信乃は目を使いすぎたかとゴシゴシと擦り、その手を蓮治に押さえられた。
「こら、傷が付くだろう。ゴミが入ったなら目薬をお使いよ」
「心配性だな。なんでもねぇよ。それより煙草入れの代金を寄越しな。俺ぁそれを使って――蓮治?」
自分の手を握ったままの男を信乃が不思議そうに見つめる。自分が蓮治にどんな衝撃を与えたか、全くわかっていない。
「なんでもない。

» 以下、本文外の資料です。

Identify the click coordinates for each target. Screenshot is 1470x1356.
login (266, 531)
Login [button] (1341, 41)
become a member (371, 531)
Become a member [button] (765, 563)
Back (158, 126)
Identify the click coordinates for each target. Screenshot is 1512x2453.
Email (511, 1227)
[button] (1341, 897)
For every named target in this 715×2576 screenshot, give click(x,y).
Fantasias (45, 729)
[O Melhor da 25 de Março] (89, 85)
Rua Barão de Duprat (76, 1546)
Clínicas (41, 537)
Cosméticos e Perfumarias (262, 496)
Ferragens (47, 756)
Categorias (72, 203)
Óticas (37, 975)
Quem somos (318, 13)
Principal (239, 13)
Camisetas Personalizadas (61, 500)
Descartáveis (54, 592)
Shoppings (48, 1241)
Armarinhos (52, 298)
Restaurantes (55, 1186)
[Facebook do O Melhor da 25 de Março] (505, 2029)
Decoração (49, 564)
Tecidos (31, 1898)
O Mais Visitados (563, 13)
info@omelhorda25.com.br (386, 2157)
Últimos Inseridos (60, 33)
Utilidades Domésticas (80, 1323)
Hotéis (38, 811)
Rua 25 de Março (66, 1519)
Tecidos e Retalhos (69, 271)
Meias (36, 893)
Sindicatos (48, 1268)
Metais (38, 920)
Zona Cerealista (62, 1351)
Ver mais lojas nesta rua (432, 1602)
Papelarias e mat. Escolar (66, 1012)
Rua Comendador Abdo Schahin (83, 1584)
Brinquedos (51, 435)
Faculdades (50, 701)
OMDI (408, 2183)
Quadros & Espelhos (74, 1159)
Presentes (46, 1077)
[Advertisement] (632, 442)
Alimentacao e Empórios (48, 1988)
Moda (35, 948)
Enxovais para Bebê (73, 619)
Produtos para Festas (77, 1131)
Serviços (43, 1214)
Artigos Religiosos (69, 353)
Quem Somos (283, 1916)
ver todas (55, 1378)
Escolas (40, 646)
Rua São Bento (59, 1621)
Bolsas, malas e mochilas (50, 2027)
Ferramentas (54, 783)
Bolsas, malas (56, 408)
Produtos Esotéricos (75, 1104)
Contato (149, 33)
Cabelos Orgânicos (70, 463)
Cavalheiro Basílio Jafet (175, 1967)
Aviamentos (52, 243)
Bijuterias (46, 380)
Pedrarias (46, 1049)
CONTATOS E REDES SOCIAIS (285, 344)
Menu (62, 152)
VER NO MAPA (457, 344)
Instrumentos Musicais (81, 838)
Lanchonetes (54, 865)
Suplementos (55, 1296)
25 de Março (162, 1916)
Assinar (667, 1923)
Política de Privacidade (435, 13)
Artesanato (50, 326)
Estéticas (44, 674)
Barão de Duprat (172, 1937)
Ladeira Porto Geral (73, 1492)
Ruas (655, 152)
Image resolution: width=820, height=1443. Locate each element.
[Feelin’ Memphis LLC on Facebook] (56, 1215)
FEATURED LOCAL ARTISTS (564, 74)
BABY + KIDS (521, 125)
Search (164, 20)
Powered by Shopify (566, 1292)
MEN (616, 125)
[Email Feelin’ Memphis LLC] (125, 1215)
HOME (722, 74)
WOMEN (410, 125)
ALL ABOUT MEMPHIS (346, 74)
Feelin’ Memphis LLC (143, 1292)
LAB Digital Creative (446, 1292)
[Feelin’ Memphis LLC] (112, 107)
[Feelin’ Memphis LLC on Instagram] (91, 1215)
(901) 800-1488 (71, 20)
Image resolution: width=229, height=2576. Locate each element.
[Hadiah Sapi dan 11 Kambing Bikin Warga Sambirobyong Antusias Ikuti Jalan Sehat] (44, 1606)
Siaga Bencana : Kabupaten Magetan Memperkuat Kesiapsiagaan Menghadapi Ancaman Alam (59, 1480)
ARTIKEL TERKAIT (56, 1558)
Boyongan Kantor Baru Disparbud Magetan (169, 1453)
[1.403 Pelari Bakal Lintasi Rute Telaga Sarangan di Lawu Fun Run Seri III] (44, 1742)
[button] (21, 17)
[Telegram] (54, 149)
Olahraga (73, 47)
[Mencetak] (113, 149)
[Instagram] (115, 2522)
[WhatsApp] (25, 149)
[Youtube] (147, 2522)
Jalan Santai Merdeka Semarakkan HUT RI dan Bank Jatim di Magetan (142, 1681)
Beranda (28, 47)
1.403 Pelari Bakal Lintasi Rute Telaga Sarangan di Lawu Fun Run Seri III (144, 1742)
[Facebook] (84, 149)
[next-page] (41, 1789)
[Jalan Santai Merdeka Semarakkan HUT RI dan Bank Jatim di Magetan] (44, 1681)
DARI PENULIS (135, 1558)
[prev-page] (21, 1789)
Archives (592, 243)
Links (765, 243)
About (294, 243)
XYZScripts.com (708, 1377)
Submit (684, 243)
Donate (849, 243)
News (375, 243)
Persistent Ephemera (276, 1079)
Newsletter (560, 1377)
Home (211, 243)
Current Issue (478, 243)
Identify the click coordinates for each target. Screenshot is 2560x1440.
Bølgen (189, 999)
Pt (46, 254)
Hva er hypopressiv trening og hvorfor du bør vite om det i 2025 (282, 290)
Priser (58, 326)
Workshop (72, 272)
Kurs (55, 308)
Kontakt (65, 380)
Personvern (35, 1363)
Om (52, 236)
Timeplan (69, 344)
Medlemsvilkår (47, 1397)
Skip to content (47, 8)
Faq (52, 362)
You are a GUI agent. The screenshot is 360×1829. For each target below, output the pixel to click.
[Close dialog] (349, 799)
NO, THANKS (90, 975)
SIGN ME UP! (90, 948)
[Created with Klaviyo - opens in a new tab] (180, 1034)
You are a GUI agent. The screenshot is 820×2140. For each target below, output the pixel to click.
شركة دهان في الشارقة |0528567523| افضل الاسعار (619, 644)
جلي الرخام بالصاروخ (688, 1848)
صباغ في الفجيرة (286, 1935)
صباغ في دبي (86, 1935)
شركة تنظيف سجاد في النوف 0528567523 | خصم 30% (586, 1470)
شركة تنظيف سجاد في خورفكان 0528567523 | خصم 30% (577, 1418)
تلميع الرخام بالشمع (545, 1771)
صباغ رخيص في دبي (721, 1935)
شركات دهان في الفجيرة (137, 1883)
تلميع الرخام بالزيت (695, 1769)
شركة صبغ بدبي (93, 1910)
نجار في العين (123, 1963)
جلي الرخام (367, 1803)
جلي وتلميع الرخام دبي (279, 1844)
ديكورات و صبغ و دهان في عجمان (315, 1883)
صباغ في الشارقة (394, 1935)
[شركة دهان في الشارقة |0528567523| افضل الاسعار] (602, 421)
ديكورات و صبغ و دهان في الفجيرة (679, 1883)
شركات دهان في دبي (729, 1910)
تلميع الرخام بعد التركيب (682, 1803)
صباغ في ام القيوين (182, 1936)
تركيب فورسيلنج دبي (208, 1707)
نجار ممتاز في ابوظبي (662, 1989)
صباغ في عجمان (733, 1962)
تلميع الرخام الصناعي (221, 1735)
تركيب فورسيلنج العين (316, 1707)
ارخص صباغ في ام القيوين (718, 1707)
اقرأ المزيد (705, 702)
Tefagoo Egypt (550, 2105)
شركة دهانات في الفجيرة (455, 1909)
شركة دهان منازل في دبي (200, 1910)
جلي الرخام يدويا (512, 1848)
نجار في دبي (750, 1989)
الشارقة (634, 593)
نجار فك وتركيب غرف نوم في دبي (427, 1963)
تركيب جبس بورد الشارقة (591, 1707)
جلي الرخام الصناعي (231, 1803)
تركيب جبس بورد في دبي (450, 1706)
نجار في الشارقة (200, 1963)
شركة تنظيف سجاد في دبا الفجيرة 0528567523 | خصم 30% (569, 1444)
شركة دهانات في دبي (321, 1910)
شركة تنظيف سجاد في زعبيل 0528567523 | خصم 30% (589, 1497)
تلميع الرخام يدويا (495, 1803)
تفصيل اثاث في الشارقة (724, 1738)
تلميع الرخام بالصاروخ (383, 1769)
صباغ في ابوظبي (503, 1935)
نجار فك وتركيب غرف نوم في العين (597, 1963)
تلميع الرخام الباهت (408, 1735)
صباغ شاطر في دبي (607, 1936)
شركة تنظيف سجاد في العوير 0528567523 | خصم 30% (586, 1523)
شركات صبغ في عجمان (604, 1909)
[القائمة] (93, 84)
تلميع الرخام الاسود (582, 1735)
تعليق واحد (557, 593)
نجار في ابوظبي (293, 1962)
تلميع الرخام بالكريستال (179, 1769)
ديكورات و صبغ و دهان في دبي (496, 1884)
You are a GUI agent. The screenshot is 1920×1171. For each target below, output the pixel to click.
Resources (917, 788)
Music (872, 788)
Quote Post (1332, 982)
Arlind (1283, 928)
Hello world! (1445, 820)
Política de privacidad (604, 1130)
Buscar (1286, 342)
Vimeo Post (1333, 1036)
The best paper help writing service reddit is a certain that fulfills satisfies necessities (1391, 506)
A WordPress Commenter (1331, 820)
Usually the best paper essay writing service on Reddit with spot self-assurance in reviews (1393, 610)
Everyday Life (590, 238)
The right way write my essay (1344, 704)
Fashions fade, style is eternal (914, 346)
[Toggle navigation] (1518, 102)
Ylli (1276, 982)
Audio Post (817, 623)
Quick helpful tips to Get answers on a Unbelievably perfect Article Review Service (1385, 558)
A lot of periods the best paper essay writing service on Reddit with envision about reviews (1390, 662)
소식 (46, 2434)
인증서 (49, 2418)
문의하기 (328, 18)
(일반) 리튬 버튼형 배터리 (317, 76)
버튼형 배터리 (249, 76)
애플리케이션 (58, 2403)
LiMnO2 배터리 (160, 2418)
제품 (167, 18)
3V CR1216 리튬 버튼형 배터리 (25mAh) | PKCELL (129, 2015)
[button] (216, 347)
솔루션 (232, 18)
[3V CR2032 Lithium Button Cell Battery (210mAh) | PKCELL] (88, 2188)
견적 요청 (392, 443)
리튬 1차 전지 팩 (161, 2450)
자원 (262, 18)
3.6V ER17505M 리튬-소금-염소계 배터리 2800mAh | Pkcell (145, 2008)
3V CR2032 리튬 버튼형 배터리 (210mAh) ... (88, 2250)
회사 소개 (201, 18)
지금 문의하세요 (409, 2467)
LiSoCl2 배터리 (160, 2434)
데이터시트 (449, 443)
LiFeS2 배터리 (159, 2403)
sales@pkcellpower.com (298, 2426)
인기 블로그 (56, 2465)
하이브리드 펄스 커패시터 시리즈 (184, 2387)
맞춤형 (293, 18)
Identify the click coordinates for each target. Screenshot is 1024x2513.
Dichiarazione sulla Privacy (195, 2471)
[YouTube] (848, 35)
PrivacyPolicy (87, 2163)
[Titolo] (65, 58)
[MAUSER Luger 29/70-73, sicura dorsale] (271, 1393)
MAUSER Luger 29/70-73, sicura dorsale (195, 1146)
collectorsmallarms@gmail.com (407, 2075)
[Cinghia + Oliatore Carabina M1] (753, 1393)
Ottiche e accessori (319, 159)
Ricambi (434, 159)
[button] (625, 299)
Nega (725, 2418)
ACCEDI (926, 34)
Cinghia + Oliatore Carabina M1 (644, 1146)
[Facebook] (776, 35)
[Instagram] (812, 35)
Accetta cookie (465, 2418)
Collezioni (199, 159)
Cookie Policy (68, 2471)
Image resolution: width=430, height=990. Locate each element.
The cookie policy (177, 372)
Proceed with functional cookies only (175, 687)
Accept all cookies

気を付けておいき」
蓮治はそっと手を離し、信乃が振り返りもせずに帰っていくのを笑顔で見送った。
信乃の姿が見えなくなると、蓮治の顔からスッと笑みが消える。
(今だけ、だと?)
ならばどうせ放っておいてもあの二人は結ばれないから、鷹揚に構えていろとでも言うのか?
(冗談じゃない。信乃が誰かのものになるなど、見ていられる訳がない)
信乃は誰のものにもならないと思っていたから、蓮治もなんとか我慢していられた。
けれど自分以外の男が手に入れるとなると、話が違う。
それくらいならばいっそ――。
「奪ってしまおうか」
恩人の言葉など忘れていっそそう出来たらどれ程良いか。
けれども蓮治が自分を欺き続けた年月は余りにも長く、習性になったそれを今さら覆す事は難しい。
蓮治は苦しそうに目を瞑った。
***
「雨の降るほど噂はあれど、ただの一度も濡れはせぬぅ」
彦十朗は何気なく唄など口遊み、それから自嘲気味の笑みを漏らす。
(ただの一度も濡れないとは言い過ぎだ。あの人なりに情はあった筈だ)
彦十朗は蓮と二人きりで逢わなくなって、何となしに気が抜けてしまった。
元々が男に抱かれるのが好きな性質では無いから代わりを探そうとは思わない。けれどふと雨の降り初めの匂いに、彼の好んだ煙草の香りに、後ろを振り返って探してしまう。
優しかった手を。頼り甲斐のあった男の姿を。
「誰か頼れる人が欲しいだなんて、俺も焼きが回ったかねぇ」
何となく煙管を手で玩びながら、彦十朗は一人暇を持て余した。
駒は信乃の世話が無くなったというのに座長のお供で出歩いているし、足を挫いたと言っても蓮は見舞いにもきやしない。
別れた途端に見向きもしなくなるなんて、やはり薄情な男だと思った。
「あぁ、くさくさする」
ぼやいていたら来客を告げられた。
聞けば善一という料理人だと言う。
一体に何の用だと思いつつ、部屋に通したら男の背の高さにドキリとした。
(蓮治さんと同じくらい大きいんじゃないか?)
男は日本人にしてはかなり大柄な蓮治に劣らない上背があって、細身だがよく鍛えられているようだった。
「約束も無しに伺って済みません」
男の声を聞いて、彦十朗は風のような声だと思った。
少し掠れたハスキーな声。
(無駄に声がいいけれども、彼は芸能関係の人間では無いよな? いやいや料理人だって聞いたじゃないか)
彦十朗はふぅっと息を吐いて男を見つめた。
「どうせ暇だから構いませんよ。それでわたしに何の用です?」
彦十朗はせっかく平静な顔を装って訊いたのに、返ってきた答えを聞いて表情に罅が入る。
「駒を貰っちまってもいいですか?」
「なん……だっ、て?」
問い返しながらああそうかと合点していた。
(ああ、この男が駒の)
そう思うと胸が痛んだ。なのに善一という男は酷い態度でこう言った。